Bearing in mind the lingering mutual suspicion from the cold war era and the lack of trust, Mongolia is committed to promoting trust through dialogue. Thus in 2013 is has proposed to hold a Track 1.5(i.e. semi-official) dialogue meetings among the states of the region. The goal is not to resolve hard security issues, such as the DPRK’s nuclear issue, but rather foster regional trust that could lead to resolving hard issues through addressing the so-called soft security issues of mutual concern and interest. These include economic development, energy and infrastructure cooperation, environmental challenges and other non-traditional threats which can lead to greater understanding and bridging differences.

This semi-official dialogue meeting (known as the Ulaanbaatar Dialogue (UBD) is being held annually providing a venue and a political space for inclusive constructive dialogues. Though initially states were somewhat cautious of the UBD, soon it became clear that it provided an opportunity to discuss these soft security issues of great importance to the region. Thus in 2015 UBD specifically considered the issue of regional energy challenges, focusing on such issues as conventional and renewable energy resource reserves, their usage and cooperation possibilities as well as posture of energy infrastructure and better connectivity chances and challenges. In 2016 UBD considered such issues as promoting economic cooperation and developing infrastructure connectivity, cooperation on environmental protection and disaster management.
In 2017 the focus was deepening energy and environmental cooperation among the interested parties.

Ulaanbaatar process

In 2005 the Northeast Asian regional network of GPPAC has launched the Ulaanbaatar process (UBP), a Track-II regional civil society dialogue process, which includes representatives of the two Koreas, to provide a space for civil society cooperation in addressing peace and security issues of common concern. The priority of activity of UBP is promoting peace and security on the Korean peninsula, exchange information, making a habit of civil society dialogue and, if deemed practically useful, communicate its views to governments and to the public.

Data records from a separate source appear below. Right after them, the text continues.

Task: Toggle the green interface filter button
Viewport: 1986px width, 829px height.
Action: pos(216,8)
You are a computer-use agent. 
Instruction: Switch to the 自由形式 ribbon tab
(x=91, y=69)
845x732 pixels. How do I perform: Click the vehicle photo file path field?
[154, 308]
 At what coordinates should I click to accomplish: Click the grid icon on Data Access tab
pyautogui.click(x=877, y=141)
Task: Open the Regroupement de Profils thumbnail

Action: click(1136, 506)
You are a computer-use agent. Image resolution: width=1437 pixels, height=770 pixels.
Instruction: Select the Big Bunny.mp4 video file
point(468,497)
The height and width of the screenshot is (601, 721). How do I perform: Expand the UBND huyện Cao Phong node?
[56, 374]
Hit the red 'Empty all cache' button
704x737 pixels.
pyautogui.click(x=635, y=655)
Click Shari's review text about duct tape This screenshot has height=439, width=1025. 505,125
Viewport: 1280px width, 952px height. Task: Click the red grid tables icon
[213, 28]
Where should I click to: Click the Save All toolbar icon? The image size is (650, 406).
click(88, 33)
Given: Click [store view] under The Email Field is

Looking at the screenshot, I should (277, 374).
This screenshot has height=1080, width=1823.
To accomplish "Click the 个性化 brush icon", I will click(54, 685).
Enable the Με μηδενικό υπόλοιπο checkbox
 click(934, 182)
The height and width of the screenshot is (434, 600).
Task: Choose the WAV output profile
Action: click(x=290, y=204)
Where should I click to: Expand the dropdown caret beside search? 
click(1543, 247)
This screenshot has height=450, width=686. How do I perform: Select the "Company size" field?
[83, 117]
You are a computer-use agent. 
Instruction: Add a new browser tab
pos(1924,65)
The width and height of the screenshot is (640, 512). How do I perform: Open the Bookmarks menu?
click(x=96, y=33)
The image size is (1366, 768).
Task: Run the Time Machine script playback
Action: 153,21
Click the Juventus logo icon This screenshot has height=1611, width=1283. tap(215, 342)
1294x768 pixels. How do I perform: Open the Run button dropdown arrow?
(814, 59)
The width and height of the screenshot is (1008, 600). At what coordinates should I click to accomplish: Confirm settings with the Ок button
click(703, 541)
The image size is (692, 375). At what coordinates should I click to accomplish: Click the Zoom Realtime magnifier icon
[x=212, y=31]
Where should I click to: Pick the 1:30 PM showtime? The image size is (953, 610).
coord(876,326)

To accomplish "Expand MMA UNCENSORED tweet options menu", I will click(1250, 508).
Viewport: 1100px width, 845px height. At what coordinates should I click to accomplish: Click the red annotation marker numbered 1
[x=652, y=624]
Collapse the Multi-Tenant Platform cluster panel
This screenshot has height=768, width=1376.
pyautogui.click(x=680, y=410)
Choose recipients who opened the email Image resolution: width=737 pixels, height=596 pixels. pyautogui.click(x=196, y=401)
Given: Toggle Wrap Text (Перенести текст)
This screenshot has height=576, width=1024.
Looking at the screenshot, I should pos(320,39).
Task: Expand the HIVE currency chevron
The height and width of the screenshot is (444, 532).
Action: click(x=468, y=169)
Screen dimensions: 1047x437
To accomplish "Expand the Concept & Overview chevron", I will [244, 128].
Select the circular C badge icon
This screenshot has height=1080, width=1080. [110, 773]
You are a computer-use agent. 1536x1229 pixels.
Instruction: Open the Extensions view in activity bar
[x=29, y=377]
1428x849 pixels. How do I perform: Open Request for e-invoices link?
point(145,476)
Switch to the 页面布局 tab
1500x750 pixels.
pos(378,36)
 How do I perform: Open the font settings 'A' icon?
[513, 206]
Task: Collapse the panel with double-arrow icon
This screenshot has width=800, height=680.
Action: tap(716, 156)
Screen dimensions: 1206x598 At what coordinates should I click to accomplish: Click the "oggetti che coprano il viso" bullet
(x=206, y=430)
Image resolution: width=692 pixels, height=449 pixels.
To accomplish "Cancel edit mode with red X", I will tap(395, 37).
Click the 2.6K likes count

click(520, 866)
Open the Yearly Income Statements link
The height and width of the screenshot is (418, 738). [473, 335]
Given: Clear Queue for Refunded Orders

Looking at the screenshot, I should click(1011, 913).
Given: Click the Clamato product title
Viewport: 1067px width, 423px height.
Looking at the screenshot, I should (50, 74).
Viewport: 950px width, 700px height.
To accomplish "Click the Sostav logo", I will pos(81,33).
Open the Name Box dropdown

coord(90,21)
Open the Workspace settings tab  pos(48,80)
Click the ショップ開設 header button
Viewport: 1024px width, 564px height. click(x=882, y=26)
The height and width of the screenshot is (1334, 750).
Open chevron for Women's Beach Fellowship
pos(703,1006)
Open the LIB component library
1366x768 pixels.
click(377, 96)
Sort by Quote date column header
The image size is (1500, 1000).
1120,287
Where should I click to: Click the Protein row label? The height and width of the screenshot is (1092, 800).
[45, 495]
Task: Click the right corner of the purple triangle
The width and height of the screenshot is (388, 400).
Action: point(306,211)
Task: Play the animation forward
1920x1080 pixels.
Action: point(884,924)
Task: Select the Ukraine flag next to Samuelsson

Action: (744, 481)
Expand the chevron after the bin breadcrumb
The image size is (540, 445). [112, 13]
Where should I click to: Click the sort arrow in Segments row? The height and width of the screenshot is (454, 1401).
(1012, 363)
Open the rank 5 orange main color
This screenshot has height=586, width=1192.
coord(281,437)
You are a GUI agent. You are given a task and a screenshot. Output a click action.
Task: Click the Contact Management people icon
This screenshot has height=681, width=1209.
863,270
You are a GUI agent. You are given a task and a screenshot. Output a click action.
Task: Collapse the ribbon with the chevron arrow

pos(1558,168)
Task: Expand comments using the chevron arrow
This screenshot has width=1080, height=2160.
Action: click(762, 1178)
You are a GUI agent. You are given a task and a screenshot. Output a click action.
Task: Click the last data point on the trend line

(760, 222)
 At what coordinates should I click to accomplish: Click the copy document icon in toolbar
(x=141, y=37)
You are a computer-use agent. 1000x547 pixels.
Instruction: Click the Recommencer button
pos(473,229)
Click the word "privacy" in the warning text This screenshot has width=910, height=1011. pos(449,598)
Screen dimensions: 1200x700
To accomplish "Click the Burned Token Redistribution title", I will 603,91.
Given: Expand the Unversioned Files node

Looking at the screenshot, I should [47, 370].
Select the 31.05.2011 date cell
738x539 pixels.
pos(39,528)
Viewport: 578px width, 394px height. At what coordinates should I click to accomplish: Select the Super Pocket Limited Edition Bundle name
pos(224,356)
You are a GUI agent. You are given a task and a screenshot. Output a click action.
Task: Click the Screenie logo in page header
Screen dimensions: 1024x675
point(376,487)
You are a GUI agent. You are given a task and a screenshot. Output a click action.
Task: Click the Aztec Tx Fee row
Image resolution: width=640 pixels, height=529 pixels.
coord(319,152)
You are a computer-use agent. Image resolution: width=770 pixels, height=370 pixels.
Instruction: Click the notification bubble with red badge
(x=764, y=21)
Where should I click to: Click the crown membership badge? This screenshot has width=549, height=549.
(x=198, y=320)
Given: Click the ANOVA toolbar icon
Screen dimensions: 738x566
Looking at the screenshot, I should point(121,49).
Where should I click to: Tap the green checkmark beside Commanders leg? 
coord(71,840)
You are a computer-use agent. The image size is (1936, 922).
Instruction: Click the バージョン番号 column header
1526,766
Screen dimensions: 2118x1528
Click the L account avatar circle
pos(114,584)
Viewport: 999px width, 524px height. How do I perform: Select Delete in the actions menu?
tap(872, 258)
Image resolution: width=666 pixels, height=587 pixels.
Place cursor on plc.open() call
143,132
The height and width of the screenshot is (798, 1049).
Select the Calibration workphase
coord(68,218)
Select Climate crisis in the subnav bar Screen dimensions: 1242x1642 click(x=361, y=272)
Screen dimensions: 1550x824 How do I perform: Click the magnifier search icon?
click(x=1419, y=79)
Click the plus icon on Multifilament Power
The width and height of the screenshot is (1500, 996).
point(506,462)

Thus its 2017 meeting called on all stakeholders in Northeast Asia to make sincere efforts to reduce mutual threats (of both nuclear and conventional warfare) and instead build mutual trust, and that no country should threaten another with nuclear weapons. UBP also suggested that the U.S., the Republic of Korea and Japan, which have significant military capacity and resources, take the first step towards preemptive actions.

Mongolian NGO Blue Banner called for the de facto recognition of the DPRK as a nuclear-weapon state and deal with it as such. It has also called for direct U.S.-DPRK talks without preconditions so as to lower tensions and risk of miscalculations. In August UBP has launched a joint publication of collection of essays entitled “Reflections on Peace and Security in Northeast Asia: perspectives from the Ulaanbaatar process” that captures the diverse opinions, concerns and thinking of civil society representatives of the region and decided to make available the joint publication in hard copy as well as online.

Bearing in mind Mongolia’s relations with the two Koreas as well as its interest in developing traditional and mature relations with them, it can play a positive role in promoting trust and cooperation in the Northeast Asian region. Doing so could contribute to developing good-neighborly relations between the two Koreas which can form the basis for moving towards gradual reunification of the Korean people.

The International Forum on One Korea 2017: Solutions to the Korean Peninsula Crisis on November 14-15 was convened at the Dirksen Senate Building and the Ronald Reagan Building and International Trade Center in Washington, D.C. on November 14-15. The forum was sponsored by by the Global Peace Foundation, Action for Korea United, EastWest Institute, and One Korea Foundation in partnership with the National Unification Advisory Council of the Republic of Korea.